Yes, that is PASTA you see in my chicken taco casserole recipe. And no, pasta is not paleo.
This particular pasta, though, happens to be gluten free, so it does put it in the “scaleo” category, even if it’s not in the “paleo” category.
A few weeks ago, I got an email inviting me to enter a blogger recipe challenge. I thought to myself, “Hey, self, since you are tapering down on like 4 of your 6 jobs, why not bring another thing onto your plate? You don’t want to have TOO much downtime to like, relax, or something before you have a baby.”
And so, there I was, being mailed a jar of coconut oil and four boxes of gluten free quinoa pasta, and being asked to come up with not one, not two, but three different recipes: appetizer, entree, and baking.

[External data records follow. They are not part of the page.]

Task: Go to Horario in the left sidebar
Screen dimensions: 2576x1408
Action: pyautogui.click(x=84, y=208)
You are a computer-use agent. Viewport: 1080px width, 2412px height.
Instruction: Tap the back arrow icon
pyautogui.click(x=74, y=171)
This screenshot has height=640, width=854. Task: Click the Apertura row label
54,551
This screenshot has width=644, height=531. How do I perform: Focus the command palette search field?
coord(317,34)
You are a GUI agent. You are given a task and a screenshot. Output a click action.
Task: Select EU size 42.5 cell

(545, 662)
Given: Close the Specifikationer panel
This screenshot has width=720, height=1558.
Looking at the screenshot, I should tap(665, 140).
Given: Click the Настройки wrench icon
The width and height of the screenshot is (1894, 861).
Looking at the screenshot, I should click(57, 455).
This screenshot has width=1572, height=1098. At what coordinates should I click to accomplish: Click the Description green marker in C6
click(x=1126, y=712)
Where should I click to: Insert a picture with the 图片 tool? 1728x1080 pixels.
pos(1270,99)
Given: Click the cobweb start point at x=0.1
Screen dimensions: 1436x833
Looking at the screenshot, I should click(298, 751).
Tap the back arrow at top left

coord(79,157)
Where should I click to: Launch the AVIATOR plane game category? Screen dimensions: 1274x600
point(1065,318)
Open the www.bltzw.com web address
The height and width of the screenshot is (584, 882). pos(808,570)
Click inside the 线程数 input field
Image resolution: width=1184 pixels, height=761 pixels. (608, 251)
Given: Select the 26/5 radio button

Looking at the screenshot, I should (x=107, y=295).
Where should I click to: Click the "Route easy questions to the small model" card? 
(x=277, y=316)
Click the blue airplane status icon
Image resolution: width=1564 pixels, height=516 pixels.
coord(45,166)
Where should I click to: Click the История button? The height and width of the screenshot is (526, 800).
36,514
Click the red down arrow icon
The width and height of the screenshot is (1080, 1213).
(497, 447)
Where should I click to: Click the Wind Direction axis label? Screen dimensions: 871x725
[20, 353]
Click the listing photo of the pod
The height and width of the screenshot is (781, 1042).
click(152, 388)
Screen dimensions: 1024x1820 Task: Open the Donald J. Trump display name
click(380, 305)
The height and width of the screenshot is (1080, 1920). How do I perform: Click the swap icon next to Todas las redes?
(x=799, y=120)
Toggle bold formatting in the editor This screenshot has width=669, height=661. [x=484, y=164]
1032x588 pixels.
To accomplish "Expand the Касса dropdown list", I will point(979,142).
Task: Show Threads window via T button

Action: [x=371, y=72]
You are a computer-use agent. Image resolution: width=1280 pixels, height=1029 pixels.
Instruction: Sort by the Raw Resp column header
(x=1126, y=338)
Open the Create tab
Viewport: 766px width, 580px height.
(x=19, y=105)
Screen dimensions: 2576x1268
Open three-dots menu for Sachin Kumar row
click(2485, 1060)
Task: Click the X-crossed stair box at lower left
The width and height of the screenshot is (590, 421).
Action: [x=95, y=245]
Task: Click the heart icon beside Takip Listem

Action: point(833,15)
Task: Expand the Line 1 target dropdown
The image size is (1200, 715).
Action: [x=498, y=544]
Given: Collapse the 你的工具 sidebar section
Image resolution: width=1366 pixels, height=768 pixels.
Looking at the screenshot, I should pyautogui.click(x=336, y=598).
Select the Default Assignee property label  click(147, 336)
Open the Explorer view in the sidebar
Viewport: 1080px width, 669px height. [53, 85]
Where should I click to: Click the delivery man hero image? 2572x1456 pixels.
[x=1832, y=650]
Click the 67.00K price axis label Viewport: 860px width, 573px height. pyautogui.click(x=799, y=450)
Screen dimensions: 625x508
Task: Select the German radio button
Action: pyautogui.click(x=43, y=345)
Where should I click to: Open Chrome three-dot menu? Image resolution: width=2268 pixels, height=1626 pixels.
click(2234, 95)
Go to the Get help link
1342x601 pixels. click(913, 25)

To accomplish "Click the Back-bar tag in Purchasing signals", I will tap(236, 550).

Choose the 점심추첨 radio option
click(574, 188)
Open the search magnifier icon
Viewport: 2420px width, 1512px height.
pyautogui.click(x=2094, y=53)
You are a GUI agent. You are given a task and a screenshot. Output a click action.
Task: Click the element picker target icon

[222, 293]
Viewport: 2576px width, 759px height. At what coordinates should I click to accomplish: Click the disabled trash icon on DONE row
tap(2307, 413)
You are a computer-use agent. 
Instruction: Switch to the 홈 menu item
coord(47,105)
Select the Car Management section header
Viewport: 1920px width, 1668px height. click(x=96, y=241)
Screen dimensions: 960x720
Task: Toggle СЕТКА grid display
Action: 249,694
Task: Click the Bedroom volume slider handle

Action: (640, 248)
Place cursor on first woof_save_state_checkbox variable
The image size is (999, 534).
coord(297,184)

One of the requirements of the challenge is that we include a photo of the product in the post. Guess who forgot to take a picture of the product before using it and throwing away the box? I blame it on pregnancy brain. So instead, I’ve included a photo of the other pastas they sent me that I haven’t used yet – just use your imagination, and pretend one of them is penne. 😀
And then you can see the deliciousness it turned into.
This one had a few iterations, and almost became some sort of chicken thai casserole, but the chicken taco casserole worked way better. Who doesn’t love all that spicy taco goodness?
You can serve this casserole without toppings, but I don’t recommend it. It will still be flavorful, but the olives, cilantro, extra salsa, and lime (or whatever your mexican food toppings of choice are) really take it to a whole other level.
You might be saying, “but where’s the cheese?” And to that I say, there is no cheese. And you probably won’t even miss it. C’mon, I can make a gluten free pasta dish in the name of scaleo, but I can’t add cheese to it also and still feel like I’m staying in the scaleo lane!
That being said, if you want to add cheese to the top of your chicken taco casserole, I promise not to tell. 😉
- sliced black olives
- fresh cilantro
- slices of lime
Preheat oven to 350°.
In a small bowl, whisk the eggs and set aside.
Heat 1 teaspoon of the coconut oil in a skillet over medium high heat.
On another burner, bring a medium pot of water to a boil.
Add the gluten free penne pasta to the boiling water and cook for 10-12 minutes or until tender.
Add the chicken taco meat to the skillet and brown for 4-5 minutes.
Add pepper, onion and garlic and saute for 4-5 minutes more, until peppers and onions are beginning to soften.
Your pasta should be about done by now - remove from heat and drain.
Remove meat mixture from heat and place in a large mixing bowl. Add the salsa, green chiles, lime zest, and lime juice and stir to combine.
Add the whisked eggs to the mixture, and stir again, combining well.
Grease an 8x8 baking dish with the other teaspoon of coconut oil.
Starting with the taco meat mixture, layer the taco meat and the gluten free penne pasta - meat, pasta, meat, pasta - until none remains. Be sure to make the top layer the meat mixture to keep the pasta from getting dried out!
Bake in the preheated oven for 45 minutes, or until the center is no longer jiggly and the eggs are cooked through.
Remove from oven and allow to cool for 5 minutes. While the casserole cools, prep your toppings.
Cut casserole into squares and serve, topping with olives, cilantro, salsa, or other toppings of choice!